From the very beginning of using these blades I have always had a handful of blades that have CRC errors showing up on each of these switches (so both chassis have the same problem). I can tell when this happens because the O/S (XenServer 6.0) show aborts in the kernel message log, and there is a 30 second O/S "hang" on all of the VMs on that blade until the controller aborts the I/O. It is very annoying and users do notice the problem. Usually only one of the two switches for a particular blade will experience the CRC errors, so the workaround is to disable the port in the offending switch. It means that the FC is no longer redundant for that blade and a hardware failure could knock out the FC on the blade completely.

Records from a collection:

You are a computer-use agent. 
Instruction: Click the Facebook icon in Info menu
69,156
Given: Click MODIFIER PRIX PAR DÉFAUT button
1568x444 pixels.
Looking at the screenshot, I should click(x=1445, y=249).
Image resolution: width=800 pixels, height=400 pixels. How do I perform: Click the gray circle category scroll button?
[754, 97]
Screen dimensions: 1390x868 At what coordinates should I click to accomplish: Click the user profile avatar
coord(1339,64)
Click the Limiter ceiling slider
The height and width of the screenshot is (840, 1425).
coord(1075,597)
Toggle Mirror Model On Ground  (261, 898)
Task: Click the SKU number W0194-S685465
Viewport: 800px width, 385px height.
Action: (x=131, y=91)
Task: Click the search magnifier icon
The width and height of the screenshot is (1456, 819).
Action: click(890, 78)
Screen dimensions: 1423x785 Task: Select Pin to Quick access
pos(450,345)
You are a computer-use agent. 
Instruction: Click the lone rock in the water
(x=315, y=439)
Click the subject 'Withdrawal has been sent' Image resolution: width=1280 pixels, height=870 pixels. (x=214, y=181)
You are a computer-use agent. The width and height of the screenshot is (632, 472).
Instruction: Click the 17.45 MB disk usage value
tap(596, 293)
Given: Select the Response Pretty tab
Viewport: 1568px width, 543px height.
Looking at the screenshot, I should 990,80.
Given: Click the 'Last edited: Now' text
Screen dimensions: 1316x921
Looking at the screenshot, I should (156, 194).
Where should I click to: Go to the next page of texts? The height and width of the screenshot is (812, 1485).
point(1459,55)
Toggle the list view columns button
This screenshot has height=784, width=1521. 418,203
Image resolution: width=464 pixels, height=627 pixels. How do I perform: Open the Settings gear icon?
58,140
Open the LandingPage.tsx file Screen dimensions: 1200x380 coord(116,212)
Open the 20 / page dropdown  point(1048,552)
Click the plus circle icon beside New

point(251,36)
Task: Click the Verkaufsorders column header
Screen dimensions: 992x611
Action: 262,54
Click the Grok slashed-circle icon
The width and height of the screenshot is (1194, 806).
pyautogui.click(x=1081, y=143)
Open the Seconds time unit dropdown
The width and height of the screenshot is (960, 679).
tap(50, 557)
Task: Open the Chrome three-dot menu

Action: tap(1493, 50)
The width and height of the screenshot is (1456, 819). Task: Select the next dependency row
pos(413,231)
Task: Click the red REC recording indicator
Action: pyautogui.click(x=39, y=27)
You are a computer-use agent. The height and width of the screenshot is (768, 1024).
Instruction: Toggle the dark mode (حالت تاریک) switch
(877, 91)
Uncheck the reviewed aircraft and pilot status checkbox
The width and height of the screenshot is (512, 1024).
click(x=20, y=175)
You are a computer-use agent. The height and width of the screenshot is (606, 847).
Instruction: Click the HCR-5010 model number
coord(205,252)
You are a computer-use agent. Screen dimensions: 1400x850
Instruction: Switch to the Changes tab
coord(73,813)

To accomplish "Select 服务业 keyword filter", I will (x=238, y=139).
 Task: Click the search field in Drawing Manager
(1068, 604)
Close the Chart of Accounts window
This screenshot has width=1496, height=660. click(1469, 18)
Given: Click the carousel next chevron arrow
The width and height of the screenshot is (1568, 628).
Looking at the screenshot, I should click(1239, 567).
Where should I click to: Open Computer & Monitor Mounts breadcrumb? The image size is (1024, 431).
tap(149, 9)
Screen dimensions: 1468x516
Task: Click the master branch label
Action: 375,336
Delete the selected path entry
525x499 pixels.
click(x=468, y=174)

Directions:
Answer these questions from the forum post about CRC errors on blade switches:
1. Which operating system runs on the blades?
2. How long do the VMs on an affected blade hang?
3. What workaround is used for the CRC errors?
These records were taken from a separate source and have no connection to the forum post.

Result for this task:
1. XenServer 6.0
2. 30 seconds
3. Disabling the port in the offending switch